1. Long-distance connection
Here’s UW-Green Bay’s Eric Valentin setting the illustrious “most half-court shots in a minute” record. It takes a lot of strength to get eight shots on the rim from that deep, let alone sink ‘em. Congrats to Eric. Once they institute the five-point shot, he’ll be on the fast track to the Association.
2. Benevolent beatdown
This story pops up every few years. Good girls hoops team + Terrible girls hoops team = Wishy-washy apologies for poor sportsmanship. Christian Heritage (Utah) put a 105-point beatdown on West Ridge Academy a few days ago, and the Heritage coach had some 'splaining to do. Some people may say it isn’t very “Christian” to beat an opponent by a hundred, but I disagree. If Jesus played ball, he’d win by those margins all the time. Who’s gonna check Jesus?
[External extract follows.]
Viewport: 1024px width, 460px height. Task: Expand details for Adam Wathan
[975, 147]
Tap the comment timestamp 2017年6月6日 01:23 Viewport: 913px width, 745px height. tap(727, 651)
3. Remembering Jack LaLanne
Rest in peace to the king of fitness. He passed Sunday at a youthful 96. Really can’t understate how influential he was; truly the father of the home fitness movement. Without him, things like the Shake Weight would be merely another Bagel-Bites-stained blueprint on a living room floor somewhere.
4. Glass completely full
John Wall should really thank that home-court glass after this winner over Boston. I can only imagine what Rajon Rondo was saying after seeing the ball go in and not hearing a “bank!” Probably something else with four letters.
5. Jay Cutler’s MCL
Like everybody else in the 773, I insulted Cutler in every way –- short of talking about his momma –- when he didn’t come back on the field in the NFC title game because “he was banged up.” Those were Joe Buck’s words, not mine. “Banged up” has no place on a playoff injury report, but Jay was a little more than banged up. I wish the Bears had just made his MCL sprain public as soon as the team doctors discovered it -- would've saved Cutler from the evisceration he got on Twitter. Unless the docs didn’t know it was a sprain until Monday, and in that case they should be fired.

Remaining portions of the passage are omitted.